> _Material provided_
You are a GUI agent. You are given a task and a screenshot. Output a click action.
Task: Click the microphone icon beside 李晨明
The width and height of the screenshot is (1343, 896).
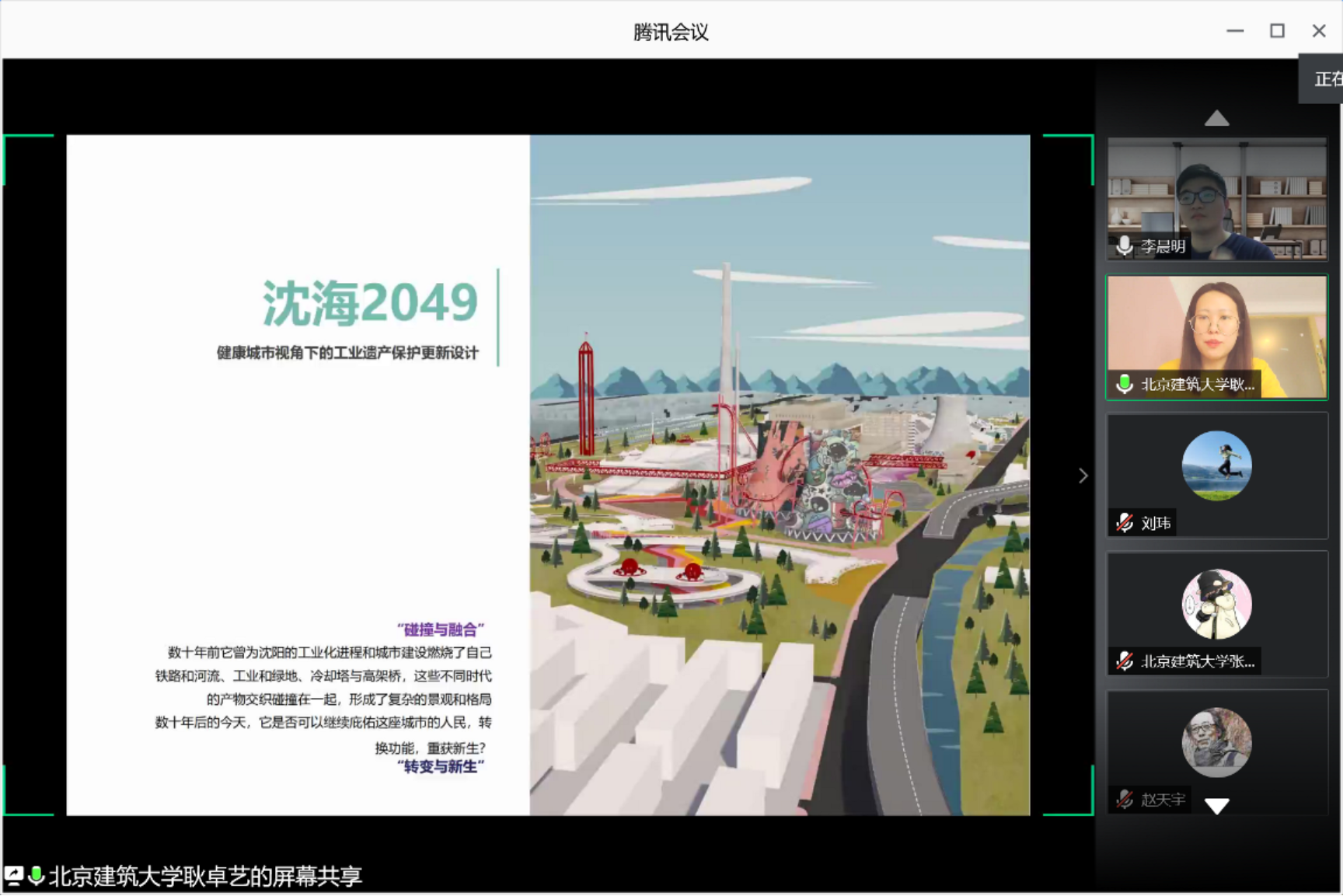(x=1124, y=246)
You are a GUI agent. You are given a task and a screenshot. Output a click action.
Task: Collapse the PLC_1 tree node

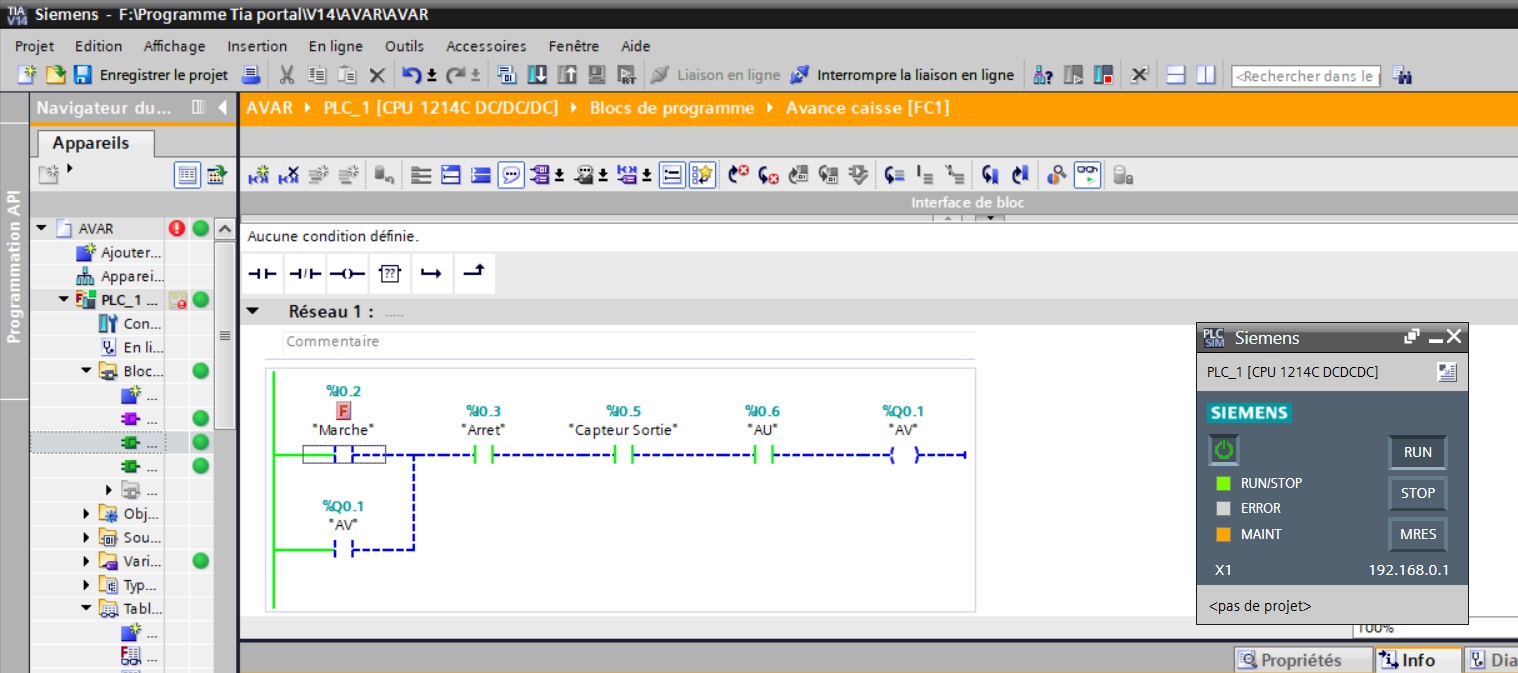(64, 300)
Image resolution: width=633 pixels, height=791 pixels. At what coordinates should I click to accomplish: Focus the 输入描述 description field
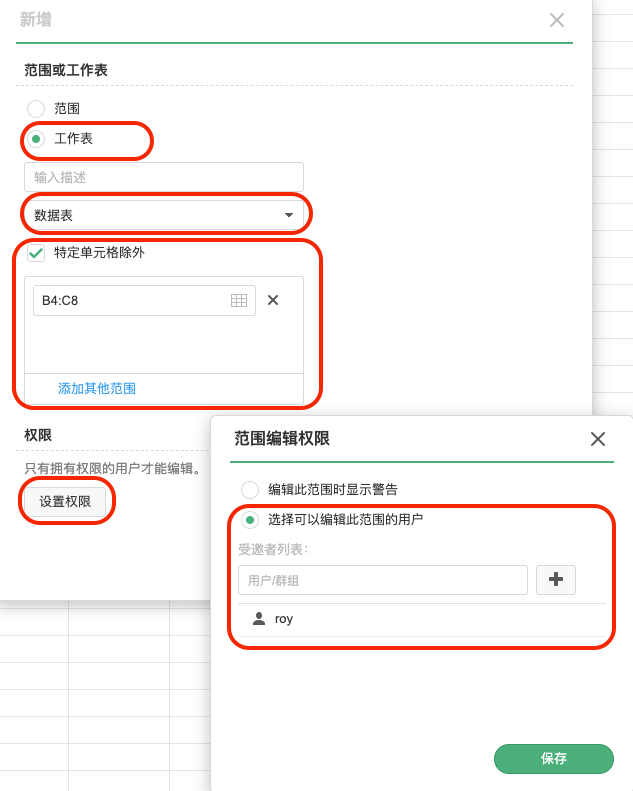click(x=164, y=177)
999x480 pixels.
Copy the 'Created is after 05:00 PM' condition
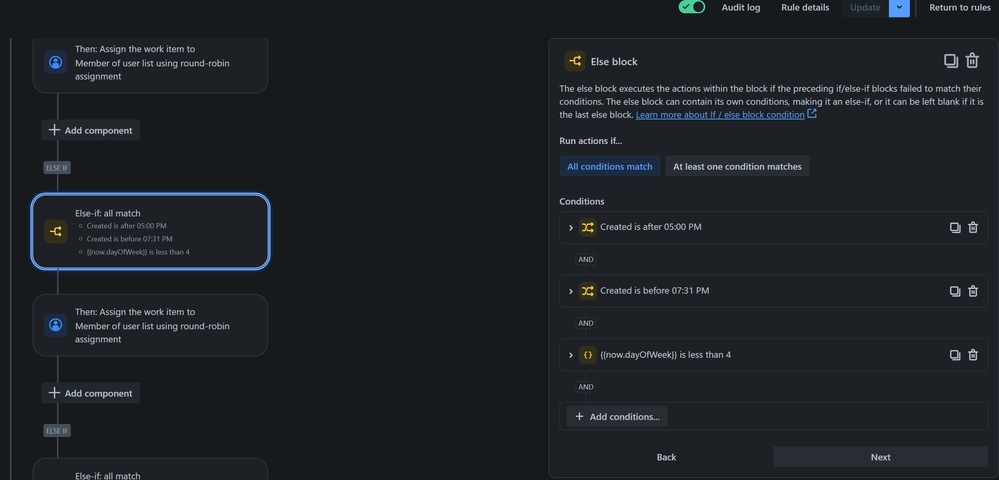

> _Task brief_
The entries above are to be printed again word for word, with every picture removed.

> _Solution for this problem_
You are a GUI agent. You are given a task and a screenshot. Output a click action.
Task: Click the microphone icon beside 李晨明
The width and height of the screenshot is (1343, 896).
(x=1124, y=246)
You are a GUI agent. You are given a task and a screenshot. Output a click action.
Task: Collapse the PLC_1 tree node

(64, 300)
Image resolution: width=633 pixels, height=791 pixels. At what coordinates should I click to accomplish: Focus the 输入描述 description field
click(x=164, y=177)
999x480 pixels.
Copy the 'Created is after 05:00 PM' condition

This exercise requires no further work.